Digital transformation: 3 ways to make room for experimentation

Digital transformation: 3 ways to make room for experimentation

By definition, Digital Transformation means using digital technologies to do business differently and to create new digitally enabled products. That can only happen if the organization is willing to try new things, including many that won’t pan out. Room for experimentation should be part of your digital strategy and digital platform.

Sounds great in theory, but how do you make experiments happen?

To innovate, you must experiment. The catch: Where do you find the time and where do you find the budget for all these experiments?

“I don’t think you will find them,” laughs Martin Mocker, one of the co-authors of Designed for Digital from MIT Press. That’s a little like hoping to find money to pay the rent hidden in your couch cushions. If you want to make room for experimentation, you will have to budget and staff and plan for it. “You’ve got to make a decision to actually do that,” adds Mocker, a professor of information systems at ESB Business School in Germany and a research affiliate of the MIT Sloan School of Management.

Innovations aimed at improving an organization’s operational excellence are a little easier to work into the budget and justify with traditional ROI calculations, he says. However, creating possibilities for truly disruptive and transformative Innovation requires taking more risk.

“Having separate budgets is probably more helpful,” Mocker notes. “You need to be able to say, ‘I can afford that amount of money, and I’m not expecting to get that money back.” This is investing for a payoff in the long run, not within the budget year.

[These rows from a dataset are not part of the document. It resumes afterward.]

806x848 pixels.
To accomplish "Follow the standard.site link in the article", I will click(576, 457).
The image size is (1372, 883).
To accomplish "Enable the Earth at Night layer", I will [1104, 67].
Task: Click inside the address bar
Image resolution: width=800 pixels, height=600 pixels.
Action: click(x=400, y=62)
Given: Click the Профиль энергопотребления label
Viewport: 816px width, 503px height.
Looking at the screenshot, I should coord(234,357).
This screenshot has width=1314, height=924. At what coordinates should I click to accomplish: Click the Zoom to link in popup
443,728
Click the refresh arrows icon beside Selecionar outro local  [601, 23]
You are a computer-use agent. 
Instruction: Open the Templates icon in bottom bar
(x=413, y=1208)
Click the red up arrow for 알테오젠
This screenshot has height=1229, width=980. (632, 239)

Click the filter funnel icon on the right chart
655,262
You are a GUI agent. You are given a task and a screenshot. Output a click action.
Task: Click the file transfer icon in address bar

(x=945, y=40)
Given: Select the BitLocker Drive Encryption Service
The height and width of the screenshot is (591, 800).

Once you have budget, where do you spend it? Be careful how you organize and structure for experimentation, experts say. Making Innovation the exclusive responsibility of an innovation labs team can be a mistake if the message people get is that they are not empowered to innovate unless they are on that team.

“It becomes the ivory tower, becomes divisive, becomes an isolated thing,” says Charles Araujo, an independent analyst and founder of The Institute for Digital Transformation. Besides discouraging innovation from elsewhere, a disconnected innovation team can be ineffective at bringing products to market.

One of the most famous examples is Kodak, where an innovation lab invented the digital camera but did so in isolation from the product teams that remained devoted to its analog product: photographic film. As a result, Kodak lagged others in bringing digital cameras to market, with big consequences.

An example of a better model is the U.S. Digital Service, which champions digital transformation within the federal government. “They come in as partners, enabling the folks on the ground. They work with all these agencies to prop them up and let them be the heroes while providing tools and resources to ensure they can be successful,” Araujo says.

Before it was acquired by AT&T, DirectTV had a similar model: Its innovation team was the instigator of new ideas but had a formal process for connecting innovations with the operating units that could benefit from them. The relationship would begin as a partnership, Araujo says, “but ownership would shift more and more to the operating unit so that when a project was green-lighted, they owned it.”

Making a similar point, Mocker points to his interview with Mattias Ulbrich, CIO of Porsche and CEO of its Porsche Digital business unit. “One of the things he said very explicitly when I talked with him is, ‘What I absolutely need to avoid is the idea that Porsche Digital is the only way innovation happens.’” Instead, Porsche Digital provides funding and resources, but innovation should be able to come from anywhere.